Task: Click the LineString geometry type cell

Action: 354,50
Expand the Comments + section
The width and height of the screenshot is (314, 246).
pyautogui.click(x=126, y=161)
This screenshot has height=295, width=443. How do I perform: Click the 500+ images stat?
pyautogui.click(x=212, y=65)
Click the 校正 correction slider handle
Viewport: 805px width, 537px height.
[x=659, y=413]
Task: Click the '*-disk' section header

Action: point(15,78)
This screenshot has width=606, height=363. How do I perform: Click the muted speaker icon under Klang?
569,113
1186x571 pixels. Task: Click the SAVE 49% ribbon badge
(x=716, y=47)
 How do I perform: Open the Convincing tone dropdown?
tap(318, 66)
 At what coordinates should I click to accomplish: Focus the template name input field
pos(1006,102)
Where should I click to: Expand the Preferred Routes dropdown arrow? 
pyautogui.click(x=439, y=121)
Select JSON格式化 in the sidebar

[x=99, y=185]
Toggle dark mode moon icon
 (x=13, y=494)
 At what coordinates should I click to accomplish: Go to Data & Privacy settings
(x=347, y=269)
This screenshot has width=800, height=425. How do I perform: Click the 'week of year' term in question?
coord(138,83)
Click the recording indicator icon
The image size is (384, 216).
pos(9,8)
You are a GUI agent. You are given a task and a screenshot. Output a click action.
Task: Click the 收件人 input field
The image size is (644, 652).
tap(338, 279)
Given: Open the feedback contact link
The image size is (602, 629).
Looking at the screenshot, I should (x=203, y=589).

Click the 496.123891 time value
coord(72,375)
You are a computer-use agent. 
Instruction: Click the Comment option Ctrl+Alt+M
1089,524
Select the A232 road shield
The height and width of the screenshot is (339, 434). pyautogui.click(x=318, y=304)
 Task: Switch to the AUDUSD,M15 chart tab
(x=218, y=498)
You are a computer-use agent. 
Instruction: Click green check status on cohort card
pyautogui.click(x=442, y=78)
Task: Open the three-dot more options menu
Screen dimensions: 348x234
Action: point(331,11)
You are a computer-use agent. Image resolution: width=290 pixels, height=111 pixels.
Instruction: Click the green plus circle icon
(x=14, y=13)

● What you need to do: Each record must be output word for word.

● Solution for this exercise:
Task: Click the LineString geometry type cell

Action: 354,50
Expand the Comments + section
The width and height of the screenshot is (314, 246).
pyautogui.click(x=126, y=161)
This screenshot has height=295, width=443. How do I perform: Click the 500+ images stat?
pyautogui.click(x=212, y=65)
Click the 校正 correction slider handle
Viewport: 805px width, 537px height.
[x=659, y=413]
Task: Click the '*-disk' section header

Action: point(15,78)
This screenshot has width=606, height=363. How do I perform: Click the muted speaker icon under Klang?
569,113
1186x571 pixels. Task: Click the SAVE 49% ribbon badge
(x=716, y=47)
 How do I perform: Open the Convincing tone dropdown?
tap(318, 66)
 At what coordinates should I click to accomplish: Focus the template name input field
pos(1006,102)
Where should I click to: Expand the Preferred Routes dropdown arrow? 
pyautogui.click(x=439, y=121)
Select JSON格式化 in the sidebar

[x=99, y=185]
Toggle dark mode moon icon
 (x=13, y=494)
 At what coordinates should I click to accomplish: Go to Data & Privacy settings
(x=347, y=269)
This screenshot has width=800, height=425. How do I perform: Click the 'week of year' term in question?
coord(138,83)
Click the recording indicator icon
The image size is (384, 216).
pos(9,8)
You are a GUI agent. You are given a task and a screenshot. Output a click action.
Task: Click the 收件人 input field
The image size is (644, 652).
tap(338, 279)
Given: Open the feedback contact link
The image size is (602, 629).
Looking at the screenshot, I should (x=203, y=589).

Click the 496.123891 time value
coord(72,375)
You are a computer-use agent. 
Instruction: Click the Comment option Ctrl+Alt+M
1089,524
Select the A232 road shield
The height and width of the screenshot is (339, 434). pyautogui.click(x=318, y=304)
 Task: Switch to the AUDUSD,M15 chart tab
(x=218, y=498)
You are a computer-use agent. 
Instruction: Click green check status on cohort card
pyautogui.click(x=442, y=78)
Task: Open the three-dot more options menu
Screen dimensions: 348x234
Action: point(331,11)
You are a computer-use agent. Image resolution: width=290 pixels, height=111 pixels.
Instruction: Click the green plus circle icon
(x=14, y=13)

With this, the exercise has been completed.